§ Work to be completed
Take the line that holds "Pilihan MIX PARLAY (319, 176)" and every line after it to the end of the entries, and repeat them exactly without the pictures.

Saved data entries:
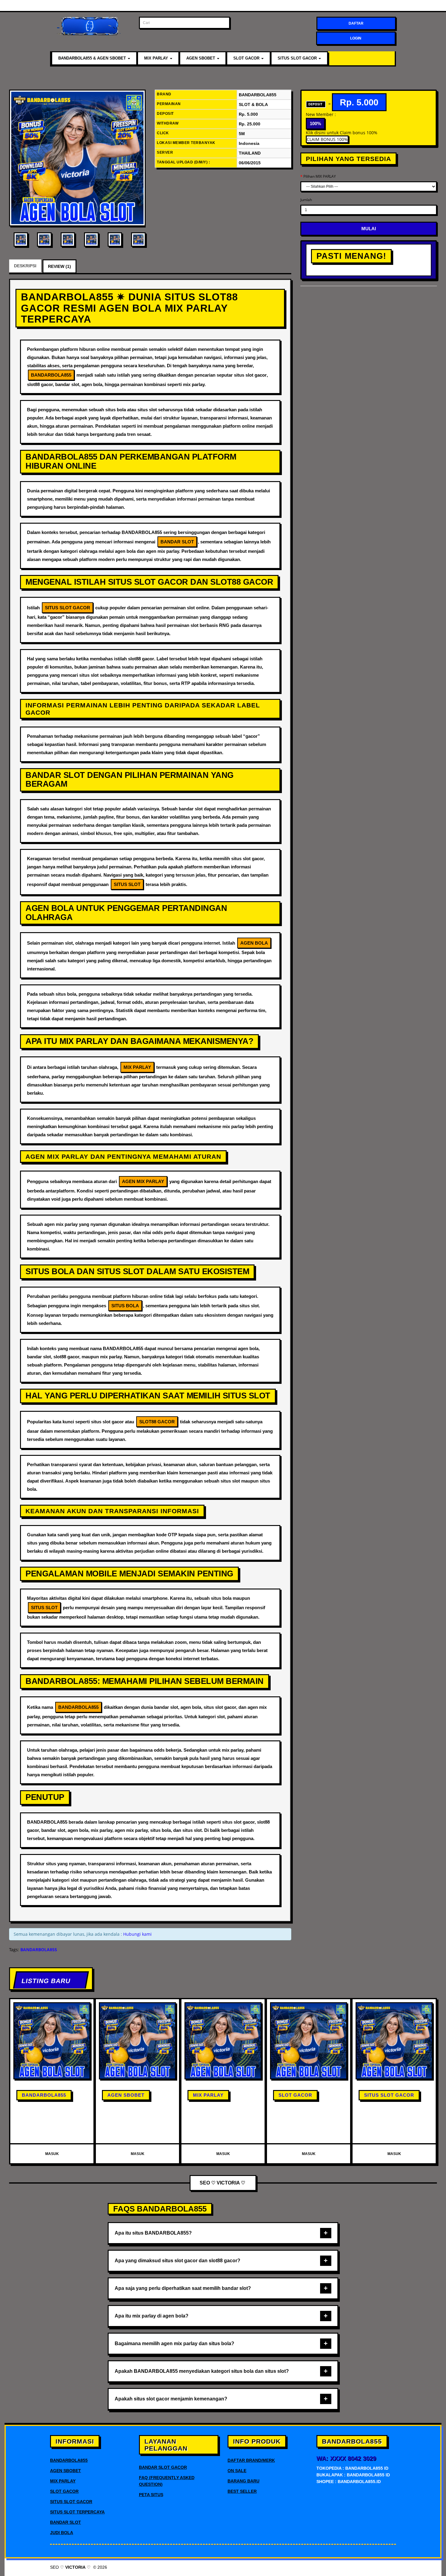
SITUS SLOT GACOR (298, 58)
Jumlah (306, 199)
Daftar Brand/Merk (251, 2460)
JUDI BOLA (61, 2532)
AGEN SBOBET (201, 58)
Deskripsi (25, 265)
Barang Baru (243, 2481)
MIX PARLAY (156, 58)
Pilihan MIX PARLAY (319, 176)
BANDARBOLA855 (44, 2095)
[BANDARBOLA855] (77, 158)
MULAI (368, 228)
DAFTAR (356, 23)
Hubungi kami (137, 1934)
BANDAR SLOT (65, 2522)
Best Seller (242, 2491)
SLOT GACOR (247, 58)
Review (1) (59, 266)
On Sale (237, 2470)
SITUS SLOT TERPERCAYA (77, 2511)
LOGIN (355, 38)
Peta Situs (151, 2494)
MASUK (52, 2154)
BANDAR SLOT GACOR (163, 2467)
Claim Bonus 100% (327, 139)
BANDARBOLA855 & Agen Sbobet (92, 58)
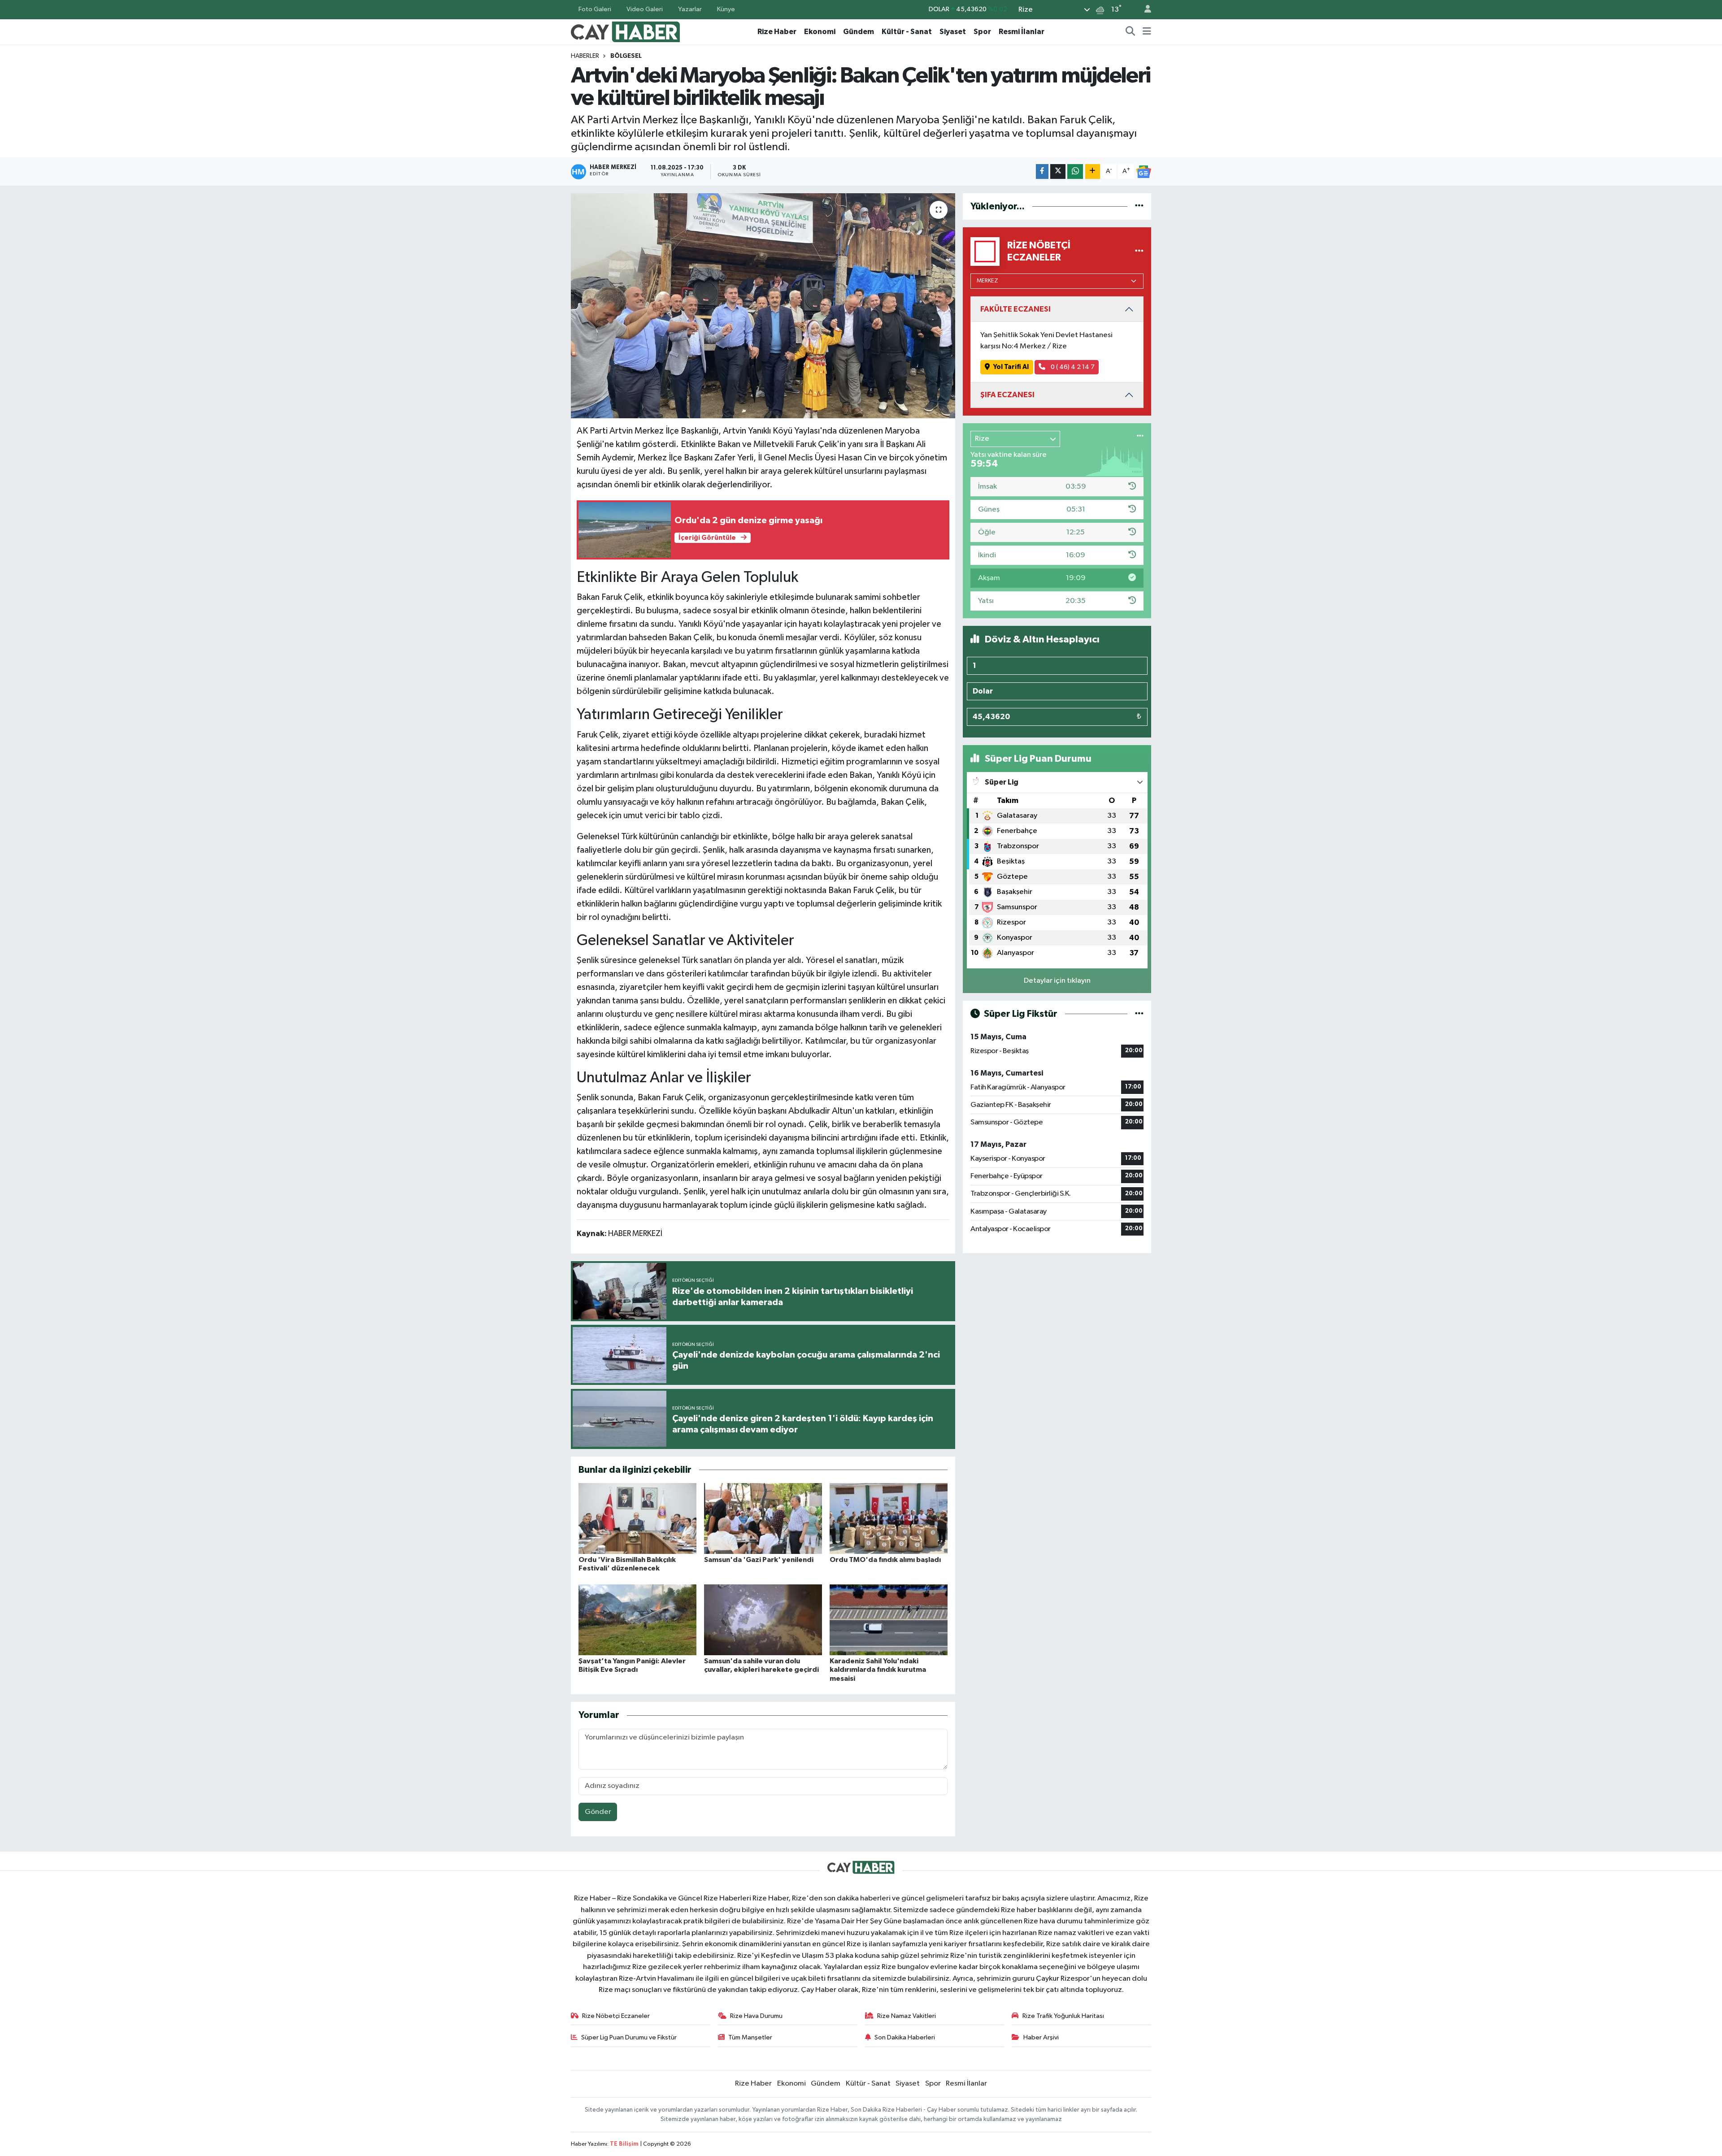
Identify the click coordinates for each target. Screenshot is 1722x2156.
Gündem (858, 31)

§ Answer
Pilihan MIX PARLAY (319, 176)
BANDARBOLA855 (44, 2095)
[BANDARBOLA855] (77, 158)
MULAI (368, 228)
DAFTAR (356, 23)
Hubungi kami (137, 1934)
BANDAR SLOT (65, 2522)
Best Seller (242, 2491)
SLOT GACOR (247, 58)
Review (1) (59, 266)
On Sale (237, 2470)
SITUS SLOT TERPERCAYA (77, 2511)
LOGIN (355, 38)
Peta Situs (151, 2494)
MASUK (52, 2154)
BANDAR SLOT GACOR (163, 2467)
Claim Bonus 100% (327, 139)
BANDARBOLA855 & Agen Sbobet (92, 58)
Identify the click coordinates for each target. Screenshot is 1722x2156.
Gündem (858, 31)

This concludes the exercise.